WHAT TO WORK ON:
Write out the entries once more, exactly as they appear.

(DATA FOR REVIEW Opens)

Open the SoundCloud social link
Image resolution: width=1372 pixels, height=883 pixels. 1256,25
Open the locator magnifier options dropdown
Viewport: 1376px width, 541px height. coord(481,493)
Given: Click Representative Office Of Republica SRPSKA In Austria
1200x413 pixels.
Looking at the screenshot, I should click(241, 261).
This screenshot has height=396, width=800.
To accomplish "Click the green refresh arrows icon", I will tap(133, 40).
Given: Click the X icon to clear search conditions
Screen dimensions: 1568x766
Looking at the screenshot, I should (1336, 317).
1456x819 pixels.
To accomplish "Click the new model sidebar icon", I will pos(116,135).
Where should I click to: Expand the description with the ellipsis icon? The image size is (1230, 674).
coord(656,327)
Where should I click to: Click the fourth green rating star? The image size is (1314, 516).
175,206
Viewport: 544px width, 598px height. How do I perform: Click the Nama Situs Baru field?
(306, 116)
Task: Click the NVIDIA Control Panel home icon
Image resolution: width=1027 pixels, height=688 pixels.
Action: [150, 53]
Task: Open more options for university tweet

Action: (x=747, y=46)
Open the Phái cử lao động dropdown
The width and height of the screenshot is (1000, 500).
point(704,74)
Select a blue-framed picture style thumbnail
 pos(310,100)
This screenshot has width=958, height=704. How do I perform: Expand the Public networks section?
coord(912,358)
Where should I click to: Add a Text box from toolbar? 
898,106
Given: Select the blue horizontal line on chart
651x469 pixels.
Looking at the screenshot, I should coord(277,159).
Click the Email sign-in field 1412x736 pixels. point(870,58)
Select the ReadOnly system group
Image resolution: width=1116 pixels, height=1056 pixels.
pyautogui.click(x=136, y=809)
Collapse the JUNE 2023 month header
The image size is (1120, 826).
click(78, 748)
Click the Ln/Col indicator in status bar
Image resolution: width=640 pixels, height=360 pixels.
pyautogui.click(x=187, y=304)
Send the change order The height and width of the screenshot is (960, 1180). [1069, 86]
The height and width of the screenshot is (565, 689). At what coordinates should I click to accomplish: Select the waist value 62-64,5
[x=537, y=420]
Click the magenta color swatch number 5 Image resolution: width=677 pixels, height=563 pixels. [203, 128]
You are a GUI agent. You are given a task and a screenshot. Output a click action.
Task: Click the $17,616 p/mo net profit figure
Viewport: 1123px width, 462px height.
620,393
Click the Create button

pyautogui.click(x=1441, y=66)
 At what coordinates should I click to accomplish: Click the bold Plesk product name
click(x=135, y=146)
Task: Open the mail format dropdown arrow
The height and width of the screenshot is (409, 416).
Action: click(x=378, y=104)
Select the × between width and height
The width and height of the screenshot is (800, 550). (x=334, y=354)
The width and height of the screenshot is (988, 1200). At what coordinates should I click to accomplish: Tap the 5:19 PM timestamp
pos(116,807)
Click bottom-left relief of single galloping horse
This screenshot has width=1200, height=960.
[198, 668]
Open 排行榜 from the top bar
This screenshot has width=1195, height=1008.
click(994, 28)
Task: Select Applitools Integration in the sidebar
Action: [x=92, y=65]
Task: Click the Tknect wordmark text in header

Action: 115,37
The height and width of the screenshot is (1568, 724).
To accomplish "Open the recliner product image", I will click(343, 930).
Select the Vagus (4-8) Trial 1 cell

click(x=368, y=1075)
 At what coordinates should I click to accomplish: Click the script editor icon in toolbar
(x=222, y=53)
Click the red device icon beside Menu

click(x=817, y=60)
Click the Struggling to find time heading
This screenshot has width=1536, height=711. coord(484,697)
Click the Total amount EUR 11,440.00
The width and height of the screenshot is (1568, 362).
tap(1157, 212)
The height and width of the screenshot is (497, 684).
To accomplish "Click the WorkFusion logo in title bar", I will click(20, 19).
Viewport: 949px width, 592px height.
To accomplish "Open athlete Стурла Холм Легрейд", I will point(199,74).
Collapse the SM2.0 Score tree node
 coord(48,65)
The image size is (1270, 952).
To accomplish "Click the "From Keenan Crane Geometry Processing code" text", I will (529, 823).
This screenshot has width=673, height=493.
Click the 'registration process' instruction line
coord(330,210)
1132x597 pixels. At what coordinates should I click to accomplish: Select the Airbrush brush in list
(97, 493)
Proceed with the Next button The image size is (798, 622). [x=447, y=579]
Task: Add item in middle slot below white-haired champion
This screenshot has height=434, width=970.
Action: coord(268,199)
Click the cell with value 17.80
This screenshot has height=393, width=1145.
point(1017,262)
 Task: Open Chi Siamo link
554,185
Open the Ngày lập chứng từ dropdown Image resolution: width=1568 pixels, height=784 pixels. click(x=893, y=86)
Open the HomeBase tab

(DATA FOR REVIEW Closes)

ANSWER AREA:
Open the SoundCloud social link
Image resolution: width=1372 pixels, height=883 pixels. 1256,25
Open the locator magnifier options dropdown
Viewport: 1376px width, 541px height. coord(481,493)
Given: Click Representative Office Of Republica SRPSKA In Austria
1200x413 pixels.
Looking at the screenshot, I should click(241, 261).
This screenshot has height=396, width=800.
To accomplish "Click the green refresh arrows icon", I will tap(133, 40).
Given: Click the X icon to clear search conditions
Screen dimensions: 1568x766
Looking at the screenshot, I should (1336, 317).
1456x819 pixels.
To accomplish "Click the new model sidebar icon", I will pos(116,135).
Where should I click to: Expand the description with the ellipsis icon? The image size is (1230, 674).
coord(656,327)
Where should I click to: Click the fourth green rating star? The image size is (1314, 516).
175,206
Viewport: 544px width, 598px height. How do I perform: Click the Nama Situs Baru field?
(306, 116)
Task: Click the NVIDIA Control Panel home icon
Image resolution: width=1027 pixels, height=688 pixels.
Action: [150, 53]
Task: Open more options for university tweet

Action: (x=747, y=46)
Open the Phái cử lao động dropdown
The width and height of the screenshot is (1000, 500).
point(704,74)
Select a blue-framed picture style thumbnail
 pos(310,100)
This screenshot has width=958, height=704. How do I perform: Expand the Public networks section?
coord(912,358)
Where should I click to: Add a Text box from toolbar? 
898,106
Given: Select the blue horizontal line on chart
651x469 pixels.
Looking at the screenshot, I should coord(277,159).
Click the Email sign-in field 1412x736 pixels. point(870,58)
Select the ReadOnly system group
Image resolution: width=1116 pixels, height=1056 pixels.
pyautogui.click(x=136, y=809)
Collapse the JUNE 2023 month header
The image size is (1120, 826).
click(78, 748)
Click the Ln/Col indicator in status bar
Image resolution: width=640 pixels, height=360 pixels.
pyautogui.click(x=187, y=304)
Send the change order The height and width of the screenshot is (960, 1180). [1069, 86]
The height and width of the screenshot is (565, 689). At what coordinates should I click to accomplish: Select the waist value 62-64,5
[x=537, y=420]
Click the magenta color swatch number 5 Image resolution: width=677 pixels, height=563 pixels. [203, 128]
You are a GUI agent. You are given a task and a screenshot. Output a click action.
Task: Click the $17,616 p/mo net profit figure
Viewport: 1123px width, 462px height.
620,393
Click the Create button

pyautogui.click(x=1441, y=66)
 At what coordinates should I click to accomplish: Click the bold Plesk product name
click(x=135, y=146)
Task: Open the mail format dropdown arrow
The height and width of the screenshot is (409, 416).
Action: click(x=378, y=104)
Select the × between width and height
The width and height of the screenshot is (800, 550). (x=334, y=354)
The width and height of the screenshot is (988, 1200). At what coordinates should I click to accomplish: Tap the 5:19 PM timestamp
pos(116,807)
Click bottom-left relief of single galloping horse
This screenshot has width=1200, height=960.
[198, 668]
Open 排行榜 from the top bar
This screenshot has width=1195, height=1008.
click(994, 28)
Task: Select Applitools Integration in the sidebar
Action: [x=92, y=65]
Task: Click the Tknect wordmark text in header

Action: 115,37
The height and width of the screenshot is (1568, 724).
To accomplish "Open the recliner product image", I will click(343, 930).
Select the Vagus (4-8) Trial 1 cell

click(x=368, y=1075)
 At what coordinates should I click to accomplish: Click the script editor icon in toolbar
(x=222, y=53)
Click the red device icon beside Menu

click(x=817, y=60)
Click the Struggling to find time heading
This screenshot has width=1536, height=711. coord(484,697)
Click the Total amount EUR 11,440.00
The width and height of the screenshot is (1568, 362).
tap(1157, 212)
The height and width of the screenshot is (497, 684).
To accomplish "Click the WorkFusion logo in title bar", I will click(20, 19).
Viewport: 949px width, 592px height.
To accomplish "Open athlete Стурла Холм Легрейд", I will point(199,74).
Collapse the SM2.0 Score tree node
 coord(48,65)
The image size is (1270, 952).
To accomplish "Click the "From Keenan Crane Geometry Processing code" text", I will (529, 823).
This screenshot has width=673, height=493.
Click the 'registration process' instruction line
coord(330,210)
1132x597 pixels. At what coordinates should I click to accomplish: Select the Airbrush brush in list
(97, 493)
Proceed with the Next button The image size is (798, 622). [x=447, y=579]
Task: Add item in middle slot below white-haired champion
This screenshot has height=434, width=970.
Action: coord(268,199)
Click the cell with value 17.80
This screenshot has height=393, width=1145.
point(1017,262)
 Task: Open Chi Siamo link
554,185
Open the Ngày lập chứng từ dropdown Image resolution: width=1568 pixels, height=784 pixels. click(x=893, y=86)
Open the HomeBase tab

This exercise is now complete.